In Game 1, in a frustrating bit of deja vu, Kershaw got torched his third time through the batting order. It went like this, beginning with David Peralta's at-bat with two outs in the fifth: Popout (good); walk (bad); GIDP (good); home run (bad); strikeout (good); lineout (meh); homer (uh oh); homer (please make it stop). Then, mercifully, he was pulled, departing his first start of the 2017 postseason with a 5.68 ERA and 1.26 WHIP.

"They hit some good pitches," Kershaw said following his club's victory, per MLB.com's Ken Gurnick. "I just didn't have much left, I don't know."

Kershaw continued: "It just wasn't coming out as good as I would have liked it to that last inning."

No kidding. In the first inning, wherein Kershaw navigated around a leadoff walk with a lineout and a pair of strikeouts (against Paul Goldschmidt and Martinez, no less), his four-seam fastball averaged 94.8 miles per hour. By the seventh inning, his fastball - the pitch Mathis improbably yanked for a homer - was sitting at 91.1 mph. (The slider Marte laced over the left-field wall moments earlier, incidentally, was just a bad pitch.)

This wasn't an anomaly, either. Kershaw hasn't been able to consistently maintain his velocity late into games since coming back, and while he doesn't need plus-plus velocity to be successful, his command has also eluded him more than usual of late. That's a problematic combination, and it's likely the reason his home-run rate has skyrocketed. Just look at the location of these pitches responsible for the five homers he allowed over his final six regular-season starts (he averaged 1.34 homers per nine innings over that span, by the way). See that elevated fastball in the middle of the plate? That's a terrible pitch, and he threw it to Nolan Arenado. That slider, the one that broke middle-in to Aaron Altherr, was turned around 418 feet - with an exit velocity of 107.6 mph - for a grand slam.

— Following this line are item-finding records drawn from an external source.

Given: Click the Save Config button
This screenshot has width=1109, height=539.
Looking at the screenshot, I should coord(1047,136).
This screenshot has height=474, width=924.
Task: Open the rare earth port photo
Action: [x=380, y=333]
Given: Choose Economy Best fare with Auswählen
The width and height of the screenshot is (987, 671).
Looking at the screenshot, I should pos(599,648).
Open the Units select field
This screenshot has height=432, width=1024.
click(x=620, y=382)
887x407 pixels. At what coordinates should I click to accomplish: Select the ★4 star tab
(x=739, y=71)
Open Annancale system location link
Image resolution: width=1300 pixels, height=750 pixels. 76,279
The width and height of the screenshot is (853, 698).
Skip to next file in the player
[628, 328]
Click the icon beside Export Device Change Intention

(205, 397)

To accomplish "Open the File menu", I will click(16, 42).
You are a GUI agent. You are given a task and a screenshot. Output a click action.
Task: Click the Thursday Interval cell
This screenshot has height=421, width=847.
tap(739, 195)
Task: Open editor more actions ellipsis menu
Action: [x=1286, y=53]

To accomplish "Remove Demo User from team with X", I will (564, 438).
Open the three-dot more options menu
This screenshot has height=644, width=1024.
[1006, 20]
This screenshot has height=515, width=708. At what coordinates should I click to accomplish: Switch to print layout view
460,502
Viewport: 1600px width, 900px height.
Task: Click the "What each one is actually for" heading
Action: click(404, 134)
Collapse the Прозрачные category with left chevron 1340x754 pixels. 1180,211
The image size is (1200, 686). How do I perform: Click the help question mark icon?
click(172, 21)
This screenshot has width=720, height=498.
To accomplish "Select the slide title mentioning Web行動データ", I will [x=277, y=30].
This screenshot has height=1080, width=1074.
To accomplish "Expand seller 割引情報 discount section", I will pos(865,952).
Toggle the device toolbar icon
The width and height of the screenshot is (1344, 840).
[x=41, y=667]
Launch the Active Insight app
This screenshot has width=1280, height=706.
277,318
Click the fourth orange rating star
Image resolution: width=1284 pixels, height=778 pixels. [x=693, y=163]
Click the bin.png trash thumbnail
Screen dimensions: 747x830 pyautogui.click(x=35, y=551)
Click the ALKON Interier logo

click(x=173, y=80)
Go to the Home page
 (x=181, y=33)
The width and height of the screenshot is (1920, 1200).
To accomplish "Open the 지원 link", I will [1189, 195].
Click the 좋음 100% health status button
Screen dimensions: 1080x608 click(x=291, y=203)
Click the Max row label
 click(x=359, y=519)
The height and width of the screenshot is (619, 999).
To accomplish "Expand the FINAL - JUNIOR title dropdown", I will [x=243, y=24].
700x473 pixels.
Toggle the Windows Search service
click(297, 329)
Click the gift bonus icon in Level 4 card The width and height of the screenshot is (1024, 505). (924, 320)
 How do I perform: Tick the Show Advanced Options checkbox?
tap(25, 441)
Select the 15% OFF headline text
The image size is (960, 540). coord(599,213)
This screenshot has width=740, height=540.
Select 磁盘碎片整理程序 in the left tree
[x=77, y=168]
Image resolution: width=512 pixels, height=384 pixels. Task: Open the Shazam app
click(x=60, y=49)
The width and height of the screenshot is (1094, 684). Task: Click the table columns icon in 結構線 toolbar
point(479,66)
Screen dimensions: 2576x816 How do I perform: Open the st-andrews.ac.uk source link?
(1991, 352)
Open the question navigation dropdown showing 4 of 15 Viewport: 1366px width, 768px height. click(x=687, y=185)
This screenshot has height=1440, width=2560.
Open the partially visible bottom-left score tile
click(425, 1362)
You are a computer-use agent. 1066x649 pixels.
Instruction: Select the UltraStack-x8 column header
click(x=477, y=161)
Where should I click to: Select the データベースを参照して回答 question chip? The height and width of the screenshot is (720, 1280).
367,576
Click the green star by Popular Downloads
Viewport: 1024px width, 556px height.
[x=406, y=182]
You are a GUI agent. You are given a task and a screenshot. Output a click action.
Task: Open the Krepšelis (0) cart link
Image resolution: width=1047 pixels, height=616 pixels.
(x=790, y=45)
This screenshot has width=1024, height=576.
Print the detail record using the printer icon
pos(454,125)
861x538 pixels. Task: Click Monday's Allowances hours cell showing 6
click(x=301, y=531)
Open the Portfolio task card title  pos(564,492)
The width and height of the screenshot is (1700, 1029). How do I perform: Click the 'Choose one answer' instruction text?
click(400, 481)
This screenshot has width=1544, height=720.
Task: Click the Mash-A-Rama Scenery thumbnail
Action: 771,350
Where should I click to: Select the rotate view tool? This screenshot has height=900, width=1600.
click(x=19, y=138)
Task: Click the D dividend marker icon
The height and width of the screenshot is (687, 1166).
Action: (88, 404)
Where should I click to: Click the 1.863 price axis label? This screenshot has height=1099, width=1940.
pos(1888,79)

Every pitcher makes mistakes, of course, but Kershaw is supposed to be different. He is different. He's just not himself right now. The Diamondbacks can see that.

"You got to pull the positives out of a game like this for sure and that's one thing that sticks out in my mind for sure, the fact that we came back and made a ball game of it," Mathis said. "They know that over there."

As constituted, the Dodgers are a very, very good team even without their ace at his best. With Kershaw on the disabled list, Los Angeles went 23-10, and the rotation was fine in his absence, putting up a 3.91 ERA (albeit with a more damning 4.68 FIP) in August with understudies like Brock Stewart and Ross Stripling helping to fill the void. The road to the World Series is fraught, though, with Diamondbacks and Cubs poised to pounce, to say nothing of the American League behemoth that will eventually vie for the championship. The depression of baseball's middle class has truly resulted in one of the best postseason classes in recent memory, and though this Dodgers team may have been able to withstand a faulty Kershaw some other year, that won't be the case in 2017.

Kershaw, at the moment, isn't right. But the Dodgers can't afford for him to be wrong.